### THE PROBLEM
Copy the lines below, please, starting with the one that contains "The image size is (1559, 733)." and ending with the last. Pictures stay out.
══════
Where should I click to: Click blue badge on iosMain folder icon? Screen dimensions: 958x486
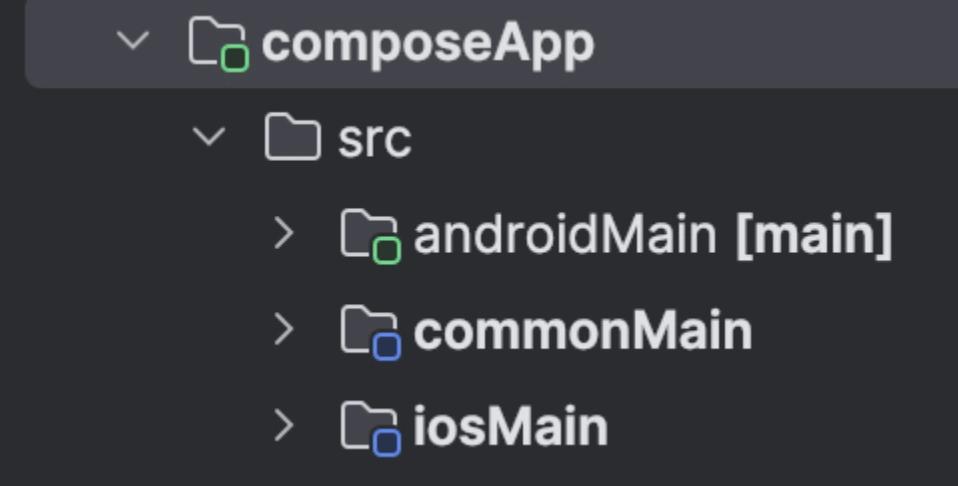point(386,442)
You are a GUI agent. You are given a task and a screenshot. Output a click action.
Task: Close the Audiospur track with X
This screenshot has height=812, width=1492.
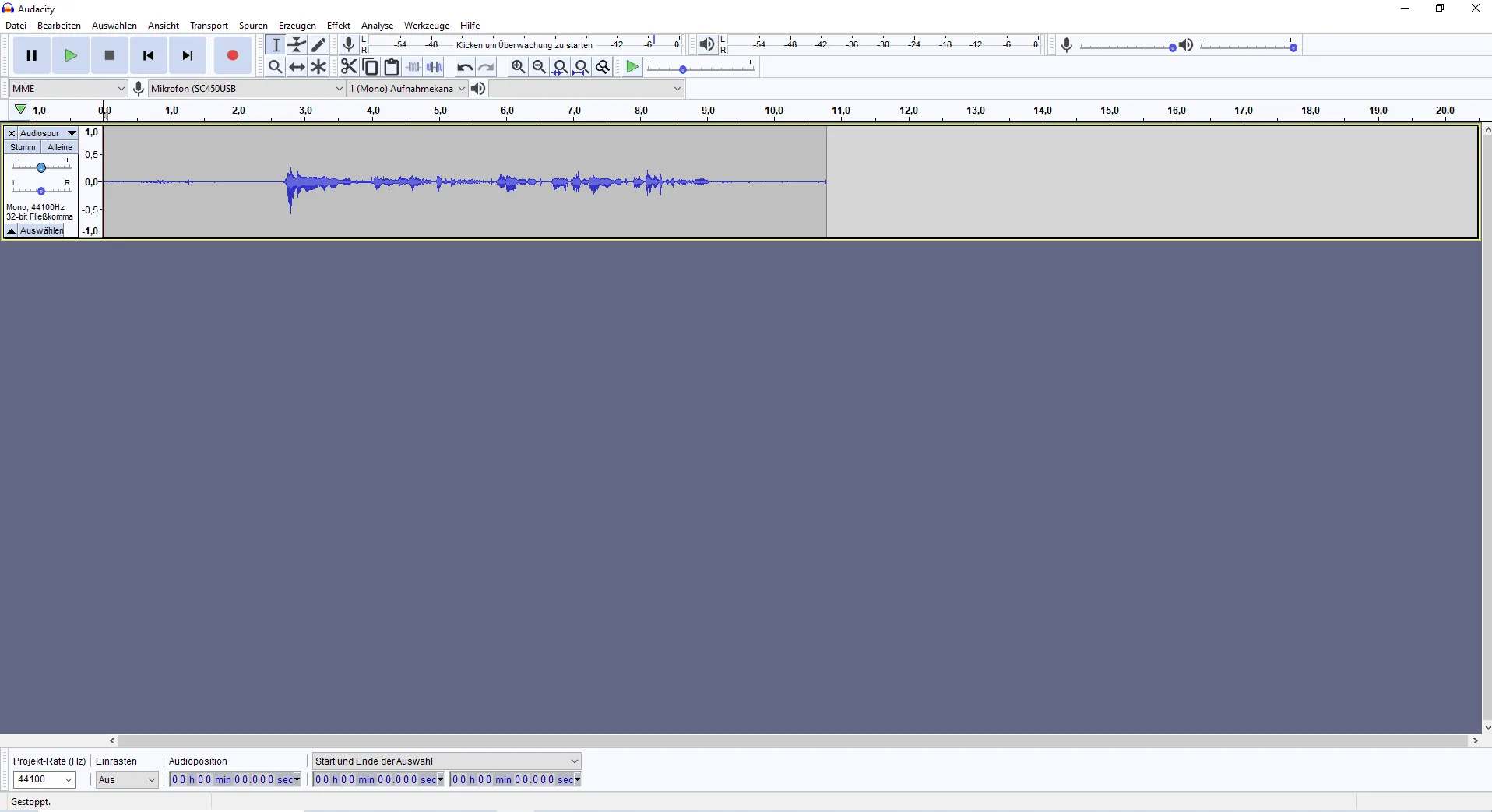pos(12,133)
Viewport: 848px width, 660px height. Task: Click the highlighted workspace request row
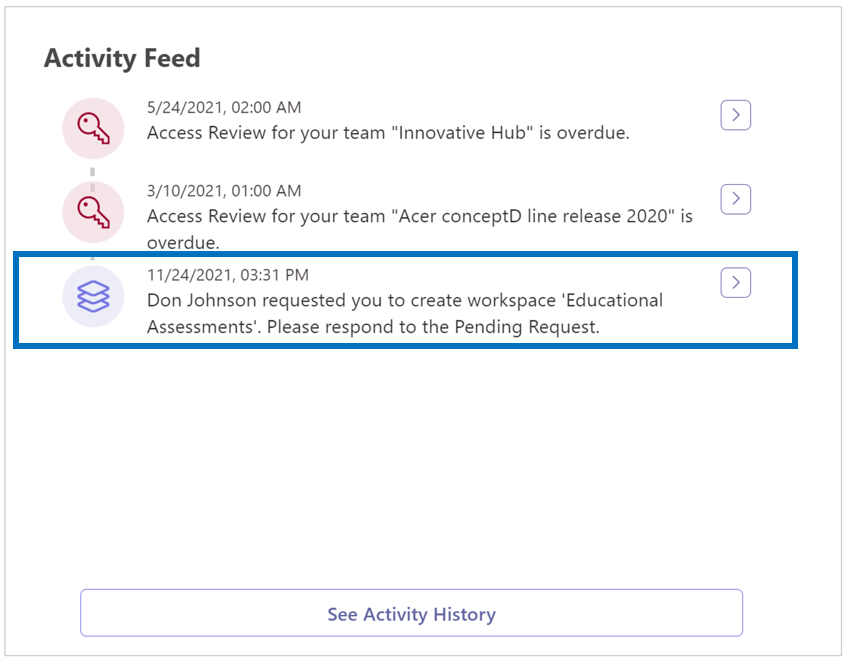(405, 300)
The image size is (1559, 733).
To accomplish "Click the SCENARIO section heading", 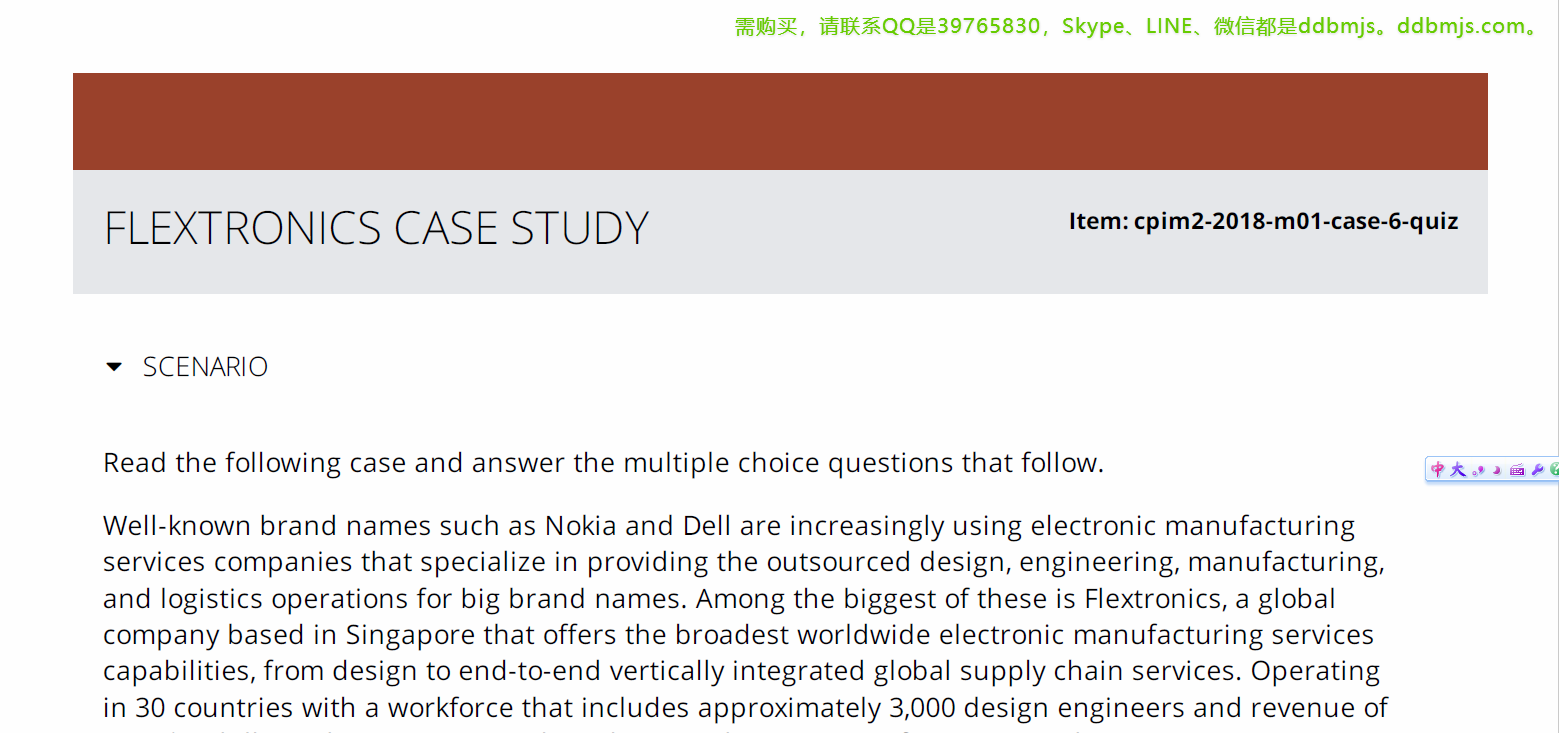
══════
### THE COMPLETED TASK
The image size is (1559, 733).
To accomplish "Click the SCENARIO section heading", 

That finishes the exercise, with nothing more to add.